Feeling down lately? The key to happiness may be in the weight room, according to new research.
A new survey of 2,000 employed Americans found that nearly every respondent (79 percent) said they always feel happier when they have a regular exercise routine.
But while that road to happiness seems easy enough, finding the time — and the energy — to squeeze exercise in on a regular basis is quite challenging for those with demanding jobs.
The study, conducted by OnePoll on behalf of Gympass, revealed that nearly half of those polled (48 percent) said they are so busy with work that they don't have any time to exercise at all.
And even if they did have the time, they don't have the stamina — 51 percent of respondents say that sitting down at their desk for eight straight hours a day drains the energy out of them.

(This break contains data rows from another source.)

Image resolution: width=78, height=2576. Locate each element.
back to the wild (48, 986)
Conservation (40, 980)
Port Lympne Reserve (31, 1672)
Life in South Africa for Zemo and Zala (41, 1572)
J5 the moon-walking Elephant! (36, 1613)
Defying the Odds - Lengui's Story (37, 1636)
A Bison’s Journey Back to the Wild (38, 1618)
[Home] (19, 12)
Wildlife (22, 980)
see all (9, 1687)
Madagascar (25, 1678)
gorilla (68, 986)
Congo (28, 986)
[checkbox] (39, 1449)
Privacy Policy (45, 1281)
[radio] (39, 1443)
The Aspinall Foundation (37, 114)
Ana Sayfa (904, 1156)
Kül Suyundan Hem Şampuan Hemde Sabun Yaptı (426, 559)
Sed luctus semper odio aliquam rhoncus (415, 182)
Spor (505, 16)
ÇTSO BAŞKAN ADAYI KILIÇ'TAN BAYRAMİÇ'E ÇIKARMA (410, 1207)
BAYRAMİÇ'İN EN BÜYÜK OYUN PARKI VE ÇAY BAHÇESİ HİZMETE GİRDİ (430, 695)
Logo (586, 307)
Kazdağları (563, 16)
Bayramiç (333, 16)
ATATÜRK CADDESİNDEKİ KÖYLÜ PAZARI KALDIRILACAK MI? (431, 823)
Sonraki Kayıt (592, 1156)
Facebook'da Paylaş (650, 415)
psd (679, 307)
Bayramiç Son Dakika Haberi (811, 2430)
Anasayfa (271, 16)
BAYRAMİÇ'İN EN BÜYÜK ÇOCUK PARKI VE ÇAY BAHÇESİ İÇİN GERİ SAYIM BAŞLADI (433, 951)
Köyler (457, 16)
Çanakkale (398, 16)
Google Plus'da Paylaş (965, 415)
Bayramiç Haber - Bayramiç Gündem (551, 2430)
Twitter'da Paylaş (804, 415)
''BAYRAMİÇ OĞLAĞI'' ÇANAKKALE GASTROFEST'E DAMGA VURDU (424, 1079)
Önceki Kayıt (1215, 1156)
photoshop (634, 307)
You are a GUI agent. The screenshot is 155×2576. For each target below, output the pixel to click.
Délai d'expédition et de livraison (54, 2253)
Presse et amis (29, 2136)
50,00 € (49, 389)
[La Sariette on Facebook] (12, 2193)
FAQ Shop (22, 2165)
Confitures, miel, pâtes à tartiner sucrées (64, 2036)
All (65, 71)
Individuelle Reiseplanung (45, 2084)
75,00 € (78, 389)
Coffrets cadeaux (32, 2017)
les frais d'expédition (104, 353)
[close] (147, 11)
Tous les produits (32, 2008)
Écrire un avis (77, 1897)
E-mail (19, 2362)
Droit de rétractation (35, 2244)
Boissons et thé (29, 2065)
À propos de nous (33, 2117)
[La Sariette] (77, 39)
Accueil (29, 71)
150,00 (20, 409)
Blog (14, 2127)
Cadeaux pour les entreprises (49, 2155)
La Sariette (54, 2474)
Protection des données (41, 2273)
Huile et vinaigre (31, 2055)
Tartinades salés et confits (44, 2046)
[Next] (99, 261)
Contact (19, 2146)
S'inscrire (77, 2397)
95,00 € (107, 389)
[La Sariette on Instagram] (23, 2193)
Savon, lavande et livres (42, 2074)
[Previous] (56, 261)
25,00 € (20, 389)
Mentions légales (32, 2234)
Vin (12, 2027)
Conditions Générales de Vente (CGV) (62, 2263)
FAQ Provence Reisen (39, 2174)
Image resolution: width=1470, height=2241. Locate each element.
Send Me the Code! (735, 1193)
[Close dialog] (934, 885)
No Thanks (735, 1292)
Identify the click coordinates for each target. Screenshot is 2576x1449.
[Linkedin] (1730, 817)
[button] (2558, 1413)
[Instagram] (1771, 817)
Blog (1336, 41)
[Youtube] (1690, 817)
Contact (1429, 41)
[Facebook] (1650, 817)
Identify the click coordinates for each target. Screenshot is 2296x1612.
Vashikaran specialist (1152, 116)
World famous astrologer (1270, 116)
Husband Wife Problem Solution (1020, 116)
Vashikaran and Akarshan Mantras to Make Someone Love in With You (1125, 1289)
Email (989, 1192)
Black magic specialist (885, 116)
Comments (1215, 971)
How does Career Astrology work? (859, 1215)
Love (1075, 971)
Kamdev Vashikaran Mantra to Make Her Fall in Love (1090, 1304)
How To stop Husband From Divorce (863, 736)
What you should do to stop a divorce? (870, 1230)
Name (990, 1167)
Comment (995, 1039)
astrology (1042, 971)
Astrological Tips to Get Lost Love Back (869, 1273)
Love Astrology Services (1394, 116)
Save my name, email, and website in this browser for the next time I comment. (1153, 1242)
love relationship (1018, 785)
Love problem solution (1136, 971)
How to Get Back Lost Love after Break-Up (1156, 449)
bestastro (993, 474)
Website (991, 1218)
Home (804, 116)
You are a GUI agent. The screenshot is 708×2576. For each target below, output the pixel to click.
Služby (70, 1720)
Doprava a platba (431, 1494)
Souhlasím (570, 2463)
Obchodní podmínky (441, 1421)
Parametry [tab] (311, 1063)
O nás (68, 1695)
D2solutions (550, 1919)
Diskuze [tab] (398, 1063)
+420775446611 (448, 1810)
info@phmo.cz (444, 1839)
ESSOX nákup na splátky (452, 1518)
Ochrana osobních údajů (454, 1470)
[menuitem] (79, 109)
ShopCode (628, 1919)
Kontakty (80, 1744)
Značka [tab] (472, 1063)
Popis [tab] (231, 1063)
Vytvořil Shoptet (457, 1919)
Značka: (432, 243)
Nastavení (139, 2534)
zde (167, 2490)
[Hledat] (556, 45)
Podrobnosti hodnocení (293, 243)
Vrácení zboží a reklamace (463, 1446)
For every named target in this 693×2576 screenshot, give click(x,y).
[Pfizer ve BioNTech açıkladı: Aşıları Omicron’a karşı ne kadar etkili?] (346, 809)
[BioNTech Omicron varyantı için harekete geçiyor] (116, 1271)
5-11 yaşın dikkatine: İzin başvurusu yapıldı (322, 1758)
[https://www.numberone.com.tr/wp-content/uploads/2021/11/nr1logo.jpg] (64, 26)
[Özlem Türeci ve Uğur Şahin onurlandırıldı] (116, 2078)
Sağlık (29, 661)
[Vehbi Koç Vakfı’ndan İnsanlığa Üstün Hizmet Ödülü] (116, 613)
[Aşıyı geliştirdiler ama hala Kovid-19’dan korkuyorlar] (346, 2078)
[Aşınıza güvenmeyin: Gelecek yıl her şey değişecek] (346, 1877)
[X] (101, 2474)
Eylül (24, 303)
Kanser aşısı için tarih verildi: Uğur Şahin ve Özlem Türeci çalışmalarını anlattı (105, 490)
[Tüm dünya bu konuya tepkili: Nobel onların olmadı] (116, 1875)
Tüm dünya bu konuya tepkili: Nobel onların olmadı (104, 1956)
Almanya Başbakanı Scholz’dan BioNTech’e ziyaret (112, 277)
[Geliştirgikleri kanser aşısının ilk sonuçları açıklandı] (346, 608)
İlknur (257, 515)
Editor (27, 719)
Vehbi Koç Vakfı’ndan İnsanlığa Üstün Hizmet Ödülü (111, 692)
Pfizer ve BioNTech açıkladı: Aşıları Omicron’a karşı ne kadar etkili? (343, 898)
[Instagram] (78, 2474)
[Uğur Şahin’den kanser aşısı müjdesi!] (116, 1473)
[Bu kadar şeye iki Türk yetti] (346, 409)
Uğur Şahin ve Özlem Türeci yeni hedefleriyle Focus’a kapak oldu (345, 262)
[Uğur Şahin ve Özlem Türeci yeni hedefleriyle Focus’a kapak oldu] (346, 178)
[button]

Over six in ten also say that by the time they clock out for the day they're way too tired to even think about going for a run or hitting the weights.
And even if they had the time and the stamina — money is yet another barrier. Sixty-one percent say that a gym membership is simply too expensive for their budget.
Despite those barriers, employed Americans very badly want to lead more active lifestyles.
While regular exercise was found to make people happier, it was also found to make people more productive at work, with 56 percent of respondents saying they work smarter when they have a healthy exercise routine.
"Exercising is one of the most important lifestyle changes we can make to become happier, healthier, and more productive," said Marco Crespo, US CEO, Gympass. "Yet, employees across the US are finding it increasingly difficult to include physical activity in their lives."
Employed Americans were found to get just over three hours of exercise a week — far fewer than they'd like to.
The 61 percent who were hungry for more exercise said they'd ideally like to get that, on average, nine hours of exercise per week — a six hour uptick.
Breaking up the work day to hit the weights or take a jog would be revelatory for the majority of those polled, with 75 percent saying that they would be twice as productive at work if they were able to take a break at some point and get some exercise in.
While many of those polled said they have a hard time staying motivated at work, 47 percent of the panel said that they could find that motivation from their employer paying for their gym membership.
Half of those polled said they'd also feel more inclined to stay with the company if they at least helped pay for a gym membership.
"Gympass helps break down the barriers that prevent employees from becoming active by partnering directly with fitness facilities and corporations," said Crespo. "When our clients invest directly in employees physical activity, they see increased retention and a more productive workforce. Most importantly, employees are happier and healthier having achieved their fitness goals."